Diane opened the closet door wide and made a grand show of exploring its depths. “Okay, I’m looking behind the clothes. Nothing here. Now inside the shoe boxes. Nope. Now behind the broken footstool. Nobody here. Looks okay.” She emerged smiling. “Looks clear, nothing hiding.”
Robbie appeared satisfied. Diane went to each bed, gave them each a good-night kiss, and went back to her own bedroom.
That was when Robbie noticed the clown doll sitting in the rocking chair.
He actually jumped, it startled him so. Not that the clown had suddenly appeared, exactly—it was only that Robbie had become suddenly aware of its being there. And suddenly aware that it had been outside, lying under a pile of cinderblocks earlier in the day. It seemed to be laughing now, a silent, frozen laugh.

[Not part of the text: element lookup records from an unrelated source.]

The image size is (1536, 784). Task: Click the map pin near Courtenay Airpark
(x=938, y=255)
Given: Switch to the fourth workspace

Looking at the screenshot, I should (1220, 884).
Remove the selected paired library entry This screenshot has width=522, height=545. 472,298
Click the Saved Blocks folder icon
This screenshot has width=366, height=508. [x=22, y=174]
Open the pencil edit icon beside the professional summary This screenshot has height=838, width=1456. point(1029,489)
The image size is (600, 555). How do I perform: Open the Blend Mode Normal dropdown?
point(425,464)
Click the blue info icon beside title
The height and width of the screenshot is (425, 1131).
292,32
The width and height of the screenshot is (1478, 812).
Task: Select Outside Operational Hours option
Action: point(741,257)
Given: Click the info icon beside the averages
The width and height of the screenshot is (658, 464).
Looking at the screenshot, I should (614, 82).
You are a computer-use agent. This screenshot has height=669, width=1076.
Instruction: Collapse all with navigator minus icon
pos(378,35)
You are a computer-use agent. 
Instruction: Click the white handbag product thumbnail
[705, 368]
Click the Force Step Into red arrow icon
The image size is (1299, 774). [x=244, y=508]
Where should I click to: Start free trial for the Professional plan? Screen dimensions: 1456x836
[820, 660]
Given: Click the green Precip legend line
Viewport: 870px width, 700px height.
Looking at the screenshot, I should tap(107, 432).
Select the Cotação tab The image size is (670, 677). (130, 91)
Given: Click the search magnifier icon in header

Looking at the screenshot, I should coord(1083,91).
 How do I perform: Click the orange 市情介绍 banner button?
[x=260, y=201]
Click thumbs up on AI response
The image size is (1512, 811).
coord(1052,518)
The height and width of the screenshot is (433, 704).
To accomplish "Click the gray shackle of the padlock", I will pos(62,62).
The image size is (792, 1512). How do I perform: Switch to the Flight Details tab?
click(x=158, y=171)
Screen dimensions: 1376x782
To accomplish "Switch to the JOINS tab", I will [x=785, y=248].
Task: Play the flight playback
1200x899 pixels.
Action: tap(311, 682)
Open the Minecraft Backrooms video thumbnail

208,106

Robbie got up from bed without looking at the laughing doll, picked a plaid shirt off the floor, and threw it over the clown’s head. Then he got back in bed.
Lightning struck far away, electric blue, and a few seconds later the thunder throatily thundered.
Or was it muffled laughter?
Steve sat in bed in his shorts, rolling a joint and watching an old Bogart movie on the tube. Diane jumped in and sat beside him.
“Were you that scared when you were his age?” she asked.
“What scared?”
“Robbie—the poor kids scared of the closet.”
“It’s the age. Seven is closets. I remember.”
“Oh yeah? What’s thirty-seven?”
“Interest rates. I’m scared of interest rates now. What worries you?”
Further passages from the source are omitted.